The ability of MSCs to cross the blood brain barrier, to home to tumor cells and deliver therapeutic molecules render these cells excellent delivery vehicles for the targeted therapy of brain tumors. We recently demonstrated the ability of MSCs to deliver miRNA mimic to glioma cells and GSCs in vitro and in vivo. The delivery of the miRNA mimic was mediated by exosomes and had an impact on the expression of target genes, cell migration and invasion [115]. In addition, recent studies also demonstrated the use of MSC-derived exosomes to deliver miRNA mimics to glioma cells [128, 129].

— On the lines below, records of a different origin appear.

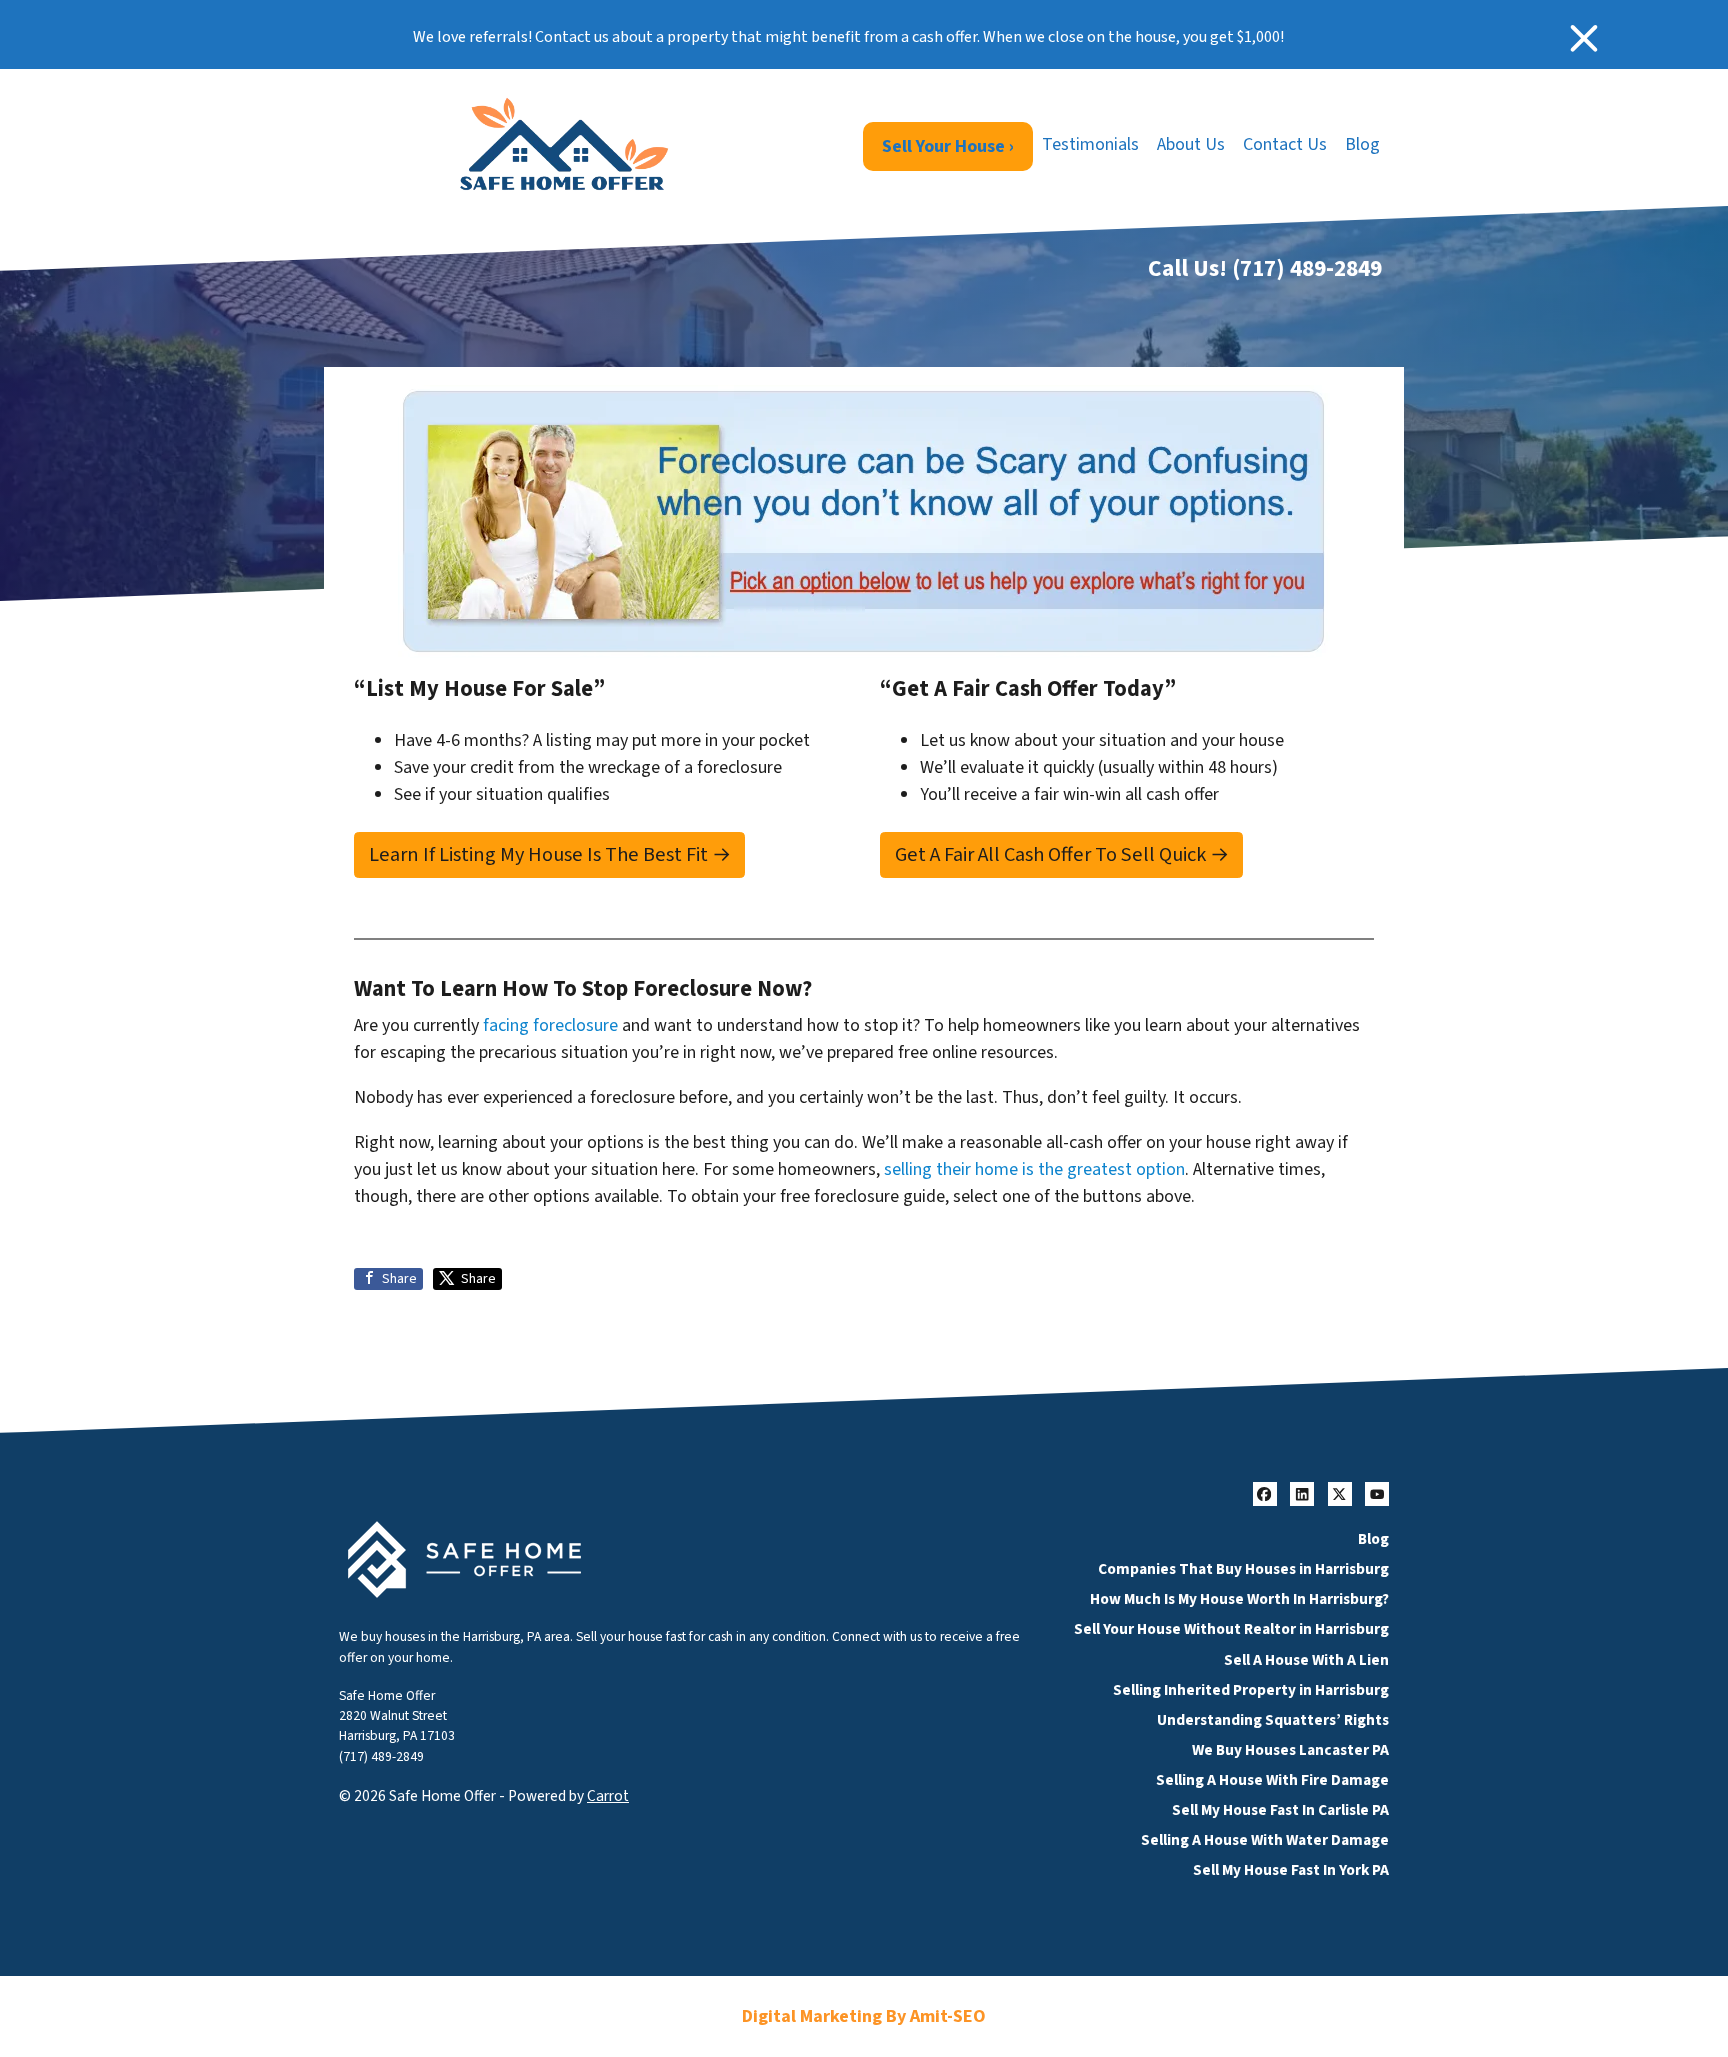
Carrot (608, 1796)
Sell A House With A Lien (1306, 1660)
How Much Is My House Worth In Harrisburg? (1239, 1599)
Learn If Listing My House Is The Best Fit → (550, 854)
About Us (1191, 144)
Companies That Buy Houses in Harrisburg (1243, 1569)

2.11 Pre-clinical Studies in Glioma and GSC-Derived Xenografts

Different viral vectors have been utilized for the treatment of glioma in pre-clinical studies. A recent study combined adenoviral vectors expressing hTERT-targeting ribozyme controlled HSV-tk expression together with the overexpression of miR-145. Intratumoral injection of the adenovirus vector expressing the HSV-tk expression cassette plus miR-145, combined with intraperitoneal injection of ganciclovir increased animal survival [135]. In another study, Wang et al., employed adenovirus vector expressing siRNAs that silenced the expression of miR-221 and miR-222 in glioma cells and increased the expression of p27kip1 that led to cell cycle arrest in G1 and cell apoptosis [136]. Similarly, we recently demonstrated the effectiveness of lentivirus vectors expressing pre-miR-124, pre-miR-137 and pre-miR-145 in the transduction and function of glioma stem cells [74, 75, 115].

In addition to the use of viral vectors there have been studies describing the use of nanoparticles for the delivery of miRNA mimics or siRNAs. Stable nucleic acid lipid particles (SNALPs), which target GBM cells were generated by covalent coupling of the peptide chlorotoxin (CTX) to the liposomal surface [137]. These CTX-coupled SNALPs efficiently and specifically delivered encapsulated anti-miR-21 oligonucleotides to cultured U87 GBM cells and into established intracranial tumors.

In another study, Yang et al., employed cationic polyurethane (PU)-shortbranch PEI (PU-PEI) to deliver miR-145 into CD133+ GSCs which decreased their oncogenic potential and induced their differentiation into CD133-cells. Intravenous administration of the nanoparticle-formulated miR-145 increased the sensitivity of CD133+ GSC-derived xenografts to temozolomide and radiation and prolonged animal survival [138].

In another study, systemic administration of miR-7 encapsulated in cationic liposomes resulted in the decreased growth of glioma xenografts and metastatic nodules by targeting the EGFR [139].

3 Conclusions

miRNAs have been reported to play major roles in a variety of cellular processes and biological system and their deregulation has been implicated in the pathogenesis of many diseases including cancer. Multiple studies have demonstrated the use of miRNAs as potential diagnostic and prognostic markers in GBM and as important regulators of GSC functions. Moreover, preclinical studies demonstrated their impact on tumor growth and invasiveness and novel approaches have been developed for the delivery of miRNA mimics or antagonists to tumor sites. However, despite these significant advances, there are still major issues that need to be addressed prior to the clinical application of miRNA-based therapy in GBM. These include specific target validations and prevention of undesired off-target effects, and the development of delivery approaches for the targeting infiltrating glioma cells and GSCs. Nonetheless, the increasing numbers of discoveries and reports contribute to our understanding of the mechanisms involved in the biology of GBM and GSCs and are likely to make a significant therapeutic impact in the near future.